Since it was so much fun last year, I decided to compile a top ten list of stories of the year on the blog. Since I am the only voter, the list is subjective and regular readers might arrange them differently or think I should have included another story over one of these. The stories are arranged in the order of the interest they seemed to create here on the blog and elsewhere.
1. APA Task Force on sexual orientation – I first reported here that the APA had convened a task force to review APA policy regarding therapeutic responses to sexual orientation. Initial information released from the APA noted that gay advocacy groups sought assistance from the APA in order to negatively evaluate efforts to change sexual orientation. The charge also involves therapeutic responses to individuals who wish to alter behavioral expression of their sexuality. The issue was the subject of a CNN segment involving yours truly, an Associated Press article and was the subject of several posts on the blog. A large coalition of religious groups and interested individuals wrote the APA regarding the religious aspects of the committee’s charge. Efforts to further regulate orientation change efforts spilled over to other professions, notably, the American Academy of Physician Assistants. The APA Task Force will likely be featured as a top story again since the report is expected to be released sometime in 2008.
2. The sexual identity therapy framework – The SIT framework was the subject of national news stories and identified by Stephanie Simon of the LA Times as an important component of changes in therapy for those in conflict over sexual identity.
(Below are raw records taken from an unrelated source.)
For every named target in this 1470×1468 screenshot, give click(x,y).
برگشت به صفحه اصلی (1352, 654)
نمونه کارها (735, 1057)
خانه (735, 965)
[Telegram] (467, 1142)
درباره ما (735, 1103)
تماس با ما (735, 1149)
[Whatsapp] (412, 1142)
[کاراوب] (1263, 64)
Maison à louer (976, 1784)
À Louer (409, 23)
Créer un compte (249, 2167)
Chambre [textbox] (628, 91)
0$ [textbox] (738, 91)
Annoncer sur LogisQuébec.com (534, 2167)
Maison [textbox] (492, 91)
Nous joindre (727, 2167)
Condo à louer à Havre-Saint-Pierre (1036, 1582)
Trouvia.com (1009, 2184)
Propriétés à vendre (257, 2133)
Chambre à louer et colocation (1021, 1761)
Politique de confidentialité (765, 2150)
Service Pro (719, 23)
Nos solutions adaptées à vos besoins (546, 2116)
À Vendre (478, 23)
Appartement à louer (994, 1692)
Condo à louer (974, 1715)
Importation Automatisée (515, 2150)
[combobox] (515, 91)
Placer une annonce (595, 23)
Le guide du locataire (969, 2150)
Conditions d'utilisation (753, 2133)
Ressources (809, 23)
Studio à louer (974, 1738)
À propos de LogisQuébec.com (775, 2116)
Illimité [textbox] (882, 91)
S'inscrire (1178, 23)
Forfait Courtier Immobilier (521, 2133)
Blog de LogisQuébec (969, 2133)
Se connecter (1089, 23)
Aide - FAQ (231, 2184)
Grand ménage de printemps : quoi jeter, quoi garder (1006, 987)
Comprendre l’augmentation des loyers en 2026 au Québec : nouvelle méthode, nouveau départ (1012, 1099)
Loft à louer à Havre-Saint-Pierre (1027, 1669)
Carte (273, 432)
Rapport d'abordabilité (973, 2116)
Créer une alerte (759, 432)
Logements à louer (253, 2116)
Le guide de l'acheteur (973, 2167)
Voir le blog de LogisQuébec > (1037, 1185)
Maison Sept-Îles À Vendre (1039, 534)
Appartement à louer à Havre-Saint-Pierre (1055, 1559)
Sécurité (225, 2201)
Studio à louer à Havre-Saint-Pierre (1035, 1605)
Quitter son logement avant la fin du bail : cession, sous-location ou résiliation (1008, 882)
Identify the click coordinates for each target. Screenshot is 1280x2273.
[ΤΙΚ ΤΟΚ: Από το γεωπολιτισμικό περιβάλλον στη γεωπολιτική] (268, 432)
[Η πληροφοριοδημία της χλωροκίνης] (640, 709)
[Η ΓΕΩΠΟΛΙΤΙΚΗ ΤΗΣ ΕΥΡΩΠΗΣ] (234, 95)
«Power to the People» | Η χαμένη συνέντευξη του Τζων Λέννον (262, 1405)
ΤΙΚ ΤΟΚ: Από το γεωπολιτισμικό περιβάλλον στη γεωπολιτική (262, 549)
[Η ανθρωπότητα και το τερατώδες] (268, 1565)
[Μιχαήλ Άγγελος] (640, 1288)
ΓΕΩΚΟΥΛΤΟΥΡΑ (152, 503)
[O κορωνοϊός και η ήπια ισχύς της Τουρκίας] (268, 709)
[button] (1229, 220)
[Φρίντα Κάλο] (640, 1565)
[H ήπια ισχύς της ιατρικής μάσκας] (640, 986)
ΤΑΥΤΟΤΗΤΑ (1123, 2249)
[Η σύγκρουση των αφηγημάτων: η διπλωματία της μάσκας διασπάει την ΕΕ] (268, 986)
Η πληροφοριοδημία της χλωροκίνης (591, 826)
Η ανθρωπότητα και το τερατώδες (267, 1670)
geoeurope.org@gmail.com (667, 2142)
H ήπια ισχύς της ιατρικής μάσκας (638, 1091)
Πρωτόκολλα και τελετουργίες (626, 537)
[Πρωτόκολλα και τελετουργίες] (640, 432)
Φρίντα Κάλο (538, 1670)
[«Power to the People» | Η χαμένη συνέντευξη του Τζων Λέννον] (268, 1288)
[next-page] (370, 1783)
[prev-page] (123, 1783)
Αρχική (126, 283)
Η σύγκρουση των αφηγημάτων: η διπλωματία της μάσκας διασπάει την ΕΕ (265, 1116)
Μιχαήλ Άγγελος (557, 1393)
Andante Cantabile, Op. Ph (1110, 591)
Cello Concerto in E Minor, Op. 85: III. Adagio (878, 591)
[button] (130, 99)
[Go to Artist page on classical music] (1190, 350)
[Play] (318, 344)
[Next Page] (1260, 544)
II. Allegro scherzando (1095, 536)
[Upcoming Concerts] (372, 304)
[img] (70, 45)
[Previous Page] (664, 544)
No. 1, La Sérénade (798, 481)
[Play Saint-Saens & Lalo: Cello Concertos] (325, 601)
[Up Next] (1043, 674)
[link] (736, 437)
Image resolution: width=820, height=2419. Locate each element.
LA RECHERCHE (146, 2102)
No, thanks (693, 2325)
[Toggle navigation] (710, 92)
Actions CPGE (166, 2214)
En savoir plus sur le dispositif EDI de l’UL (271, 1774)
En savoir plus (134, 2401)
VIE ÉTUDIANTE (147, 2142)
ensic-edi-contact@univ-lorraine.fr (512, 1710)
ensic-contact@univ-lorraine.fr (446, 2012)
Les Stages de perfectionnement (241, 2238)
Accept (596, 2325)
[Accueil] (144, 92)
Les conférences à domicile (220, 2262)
I did numerous posts on the framework in an attempt to distinguish it from other approaches. Mark Yarhouse and I presented aspects of the framework at the American Psychological Association convention, the American Association of Christian Counselors World Conference and other local conferences. A revision of the framework and several high level presentations are slated for 2008.
3. The release of the Exodus outcomes study by Stanton Jones and Mark Yarhouse – After months of speculation, Stanton Jones and Mark Yarhouse released the results of their longitudinal study of Exodus International participants at the AACC conference in September. Although the study garnered little national media attention, many blogs, (including this one), and the gay and religiously based news services thoroughly covered the study. With additional data to be collected and reported, this story will most likely reappear in 2008.
4. Donnie Davies – For a short time in January and February, blogosphere was captivated by the “Rev. Davies” and the “The Bible Says” music video. In a kind of “Where’s Waldo” cyber hunt, numerous bloggers were eager to crack the case and learn find out who Donnie Davies was, where was he hiding, and to learn if his act for real. I did 11 posts on the subject and became acquainted via email with Joey Oglesby, the actor behind the spoof. We even wondered if Mr. Oglesby and Rev. Davies were twins separated at birth because of their uncanny resemblance. Will Donnie do an anniversary reunion tour in January? Stay tuned.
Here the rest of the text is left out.